For readers who live in areas of the country with winters as harsh as those in Northeastern Pennsylvania, colony loss is expected in the spring.
As we try to grow our apiary from year to year, winter losses are always a disappointing setback. Two years ago we decided to not just replace the hives lost over the winter, but to purchase an additional ten hives to help boost honey production. We have a friend in our bee club who has one hundred plus hives and winters them in warmer climates in order to make splits to sell in the spring.
We have always had good luck with the hives we have purchased from our friend. The nucs we purchase are four frame nucs, and our friend will actually let us pick out which ones we want to purchase if we meet him at his bee yard. I prefer to select the bees myself as I can choose the most robust hives and actually see the queen, brood, and eggs. However, returning his nuc boxes became an inconvenience, since he lives just about one hour away.
My wife had a very good idea to help with this issue, and I actually listened to her for once!
We do not care to use his nuc boxes to transport the newly purchased bees home, as we then have to return the boxes, which is another two hour round trip. To help with this dilemma, my wife suggested putting the four frames of bees from his nuc boxes along with five empty frames we bring from home, into a hive super where they will live in at our apiary.
I should listen to my wife more often as we tried her idea and it worked great!
Not only did we not have to return any nuc boxes, it was much gentler and easier on the bees once we arrived home. Instead of removing the four frames of bees and shaking the bees remaining in the nuc box into the hive super, we just placed the hive super we used as a nuc box onto the other hive super in our yard, since we use two hive supers per colony.
The process was actually very easy, using just about everything we already had to make a complete hive. All that is needed is a hive cover, a hive super box with five frames, an inner cover, and some screen and duct tape to cover the opening in the inner cover.
Using some type of mesh, such as an old screen from a window, cover the center hole of the inner cover, allowing the bees air while they are in the hive box traveling to your apiary. If you cut a slot in your inner covers as I do, make sure the slot is turned upward. Using the duct tape, secure the screen to the inner cover, making sure you do not tape across the opening.

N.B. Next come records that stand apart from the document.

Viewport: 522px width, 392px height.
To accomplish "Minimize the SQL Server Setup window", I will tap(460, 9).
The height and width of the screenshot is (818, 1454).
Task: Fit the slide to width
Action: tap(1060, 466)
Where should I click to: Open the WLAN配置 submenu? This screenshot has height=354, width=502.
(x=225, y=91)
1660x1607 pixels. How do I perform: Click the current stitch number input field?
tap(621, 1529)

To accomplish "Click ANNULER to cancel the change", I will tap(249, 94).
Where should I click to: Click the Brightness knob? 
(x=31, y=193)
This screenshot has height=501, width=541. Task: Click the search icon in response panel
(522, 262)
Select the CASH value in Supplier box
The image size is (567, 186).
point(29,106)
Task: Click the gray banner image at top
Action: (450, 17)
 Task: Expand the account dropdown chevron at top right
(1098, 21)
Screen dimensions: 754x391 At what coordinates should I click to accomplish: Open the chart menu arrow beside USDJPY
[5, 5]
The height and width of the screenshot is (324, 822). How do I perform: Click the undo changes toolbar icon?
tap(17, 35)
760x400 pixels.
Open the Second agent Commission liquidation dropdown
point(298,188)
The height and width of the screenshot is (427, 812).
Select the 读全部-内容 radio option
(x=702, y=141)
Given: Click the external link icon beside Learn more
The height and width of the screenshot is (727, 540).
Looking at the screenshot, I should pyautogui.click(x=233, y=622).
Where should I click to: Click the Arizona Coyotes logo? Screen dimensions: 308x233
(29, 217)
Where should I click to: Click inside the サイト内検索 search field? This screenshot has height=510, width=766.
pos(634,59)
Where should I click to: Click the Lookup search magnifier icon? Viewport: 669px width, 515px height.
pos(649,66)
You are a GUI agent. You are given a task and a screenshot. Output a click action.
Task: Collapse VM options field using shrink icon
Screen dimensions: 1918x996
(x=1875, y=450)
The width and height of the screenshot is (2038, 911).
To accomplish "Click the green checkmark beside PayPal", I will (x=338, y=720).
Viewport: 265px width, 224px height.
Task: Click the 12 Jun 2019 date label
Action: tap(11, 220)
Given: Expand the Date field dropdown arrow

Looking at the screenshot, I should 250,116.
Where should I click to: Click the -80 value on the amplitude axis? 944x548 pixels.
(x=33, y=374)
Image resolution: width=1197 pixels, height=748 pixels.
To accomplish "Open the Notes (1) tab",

Turn the hive cover upside down and place the hive super with frames inside the cover. You are now ready to transfer the frames of bees from their original nuc box into your bee transport box. Once all the bees have been placed inside your super, securely fasten the inner cover to the hive box using 1″ screws for the bumpy ride home. It is helpful to have the screws started as you see in the above picture.
Upon reaching the destination in your bee yard, carefully lift and place the super with bees in it on top of a ready and waiting frame-filled super in your apiary. Remove the screws and tape from the inner cover and place the hive cover on top of the hive. Your bees are now ready for a happy and productive life at their new address!
We have found that using this method of transporting does not disturb the bees any more than transferring them from a nuc box. Plus, once you see the queen safely placed into the transport box, you can be sure she is in your hive at your apiary.
Hope this method of transporting bees saves you some time and aggravation.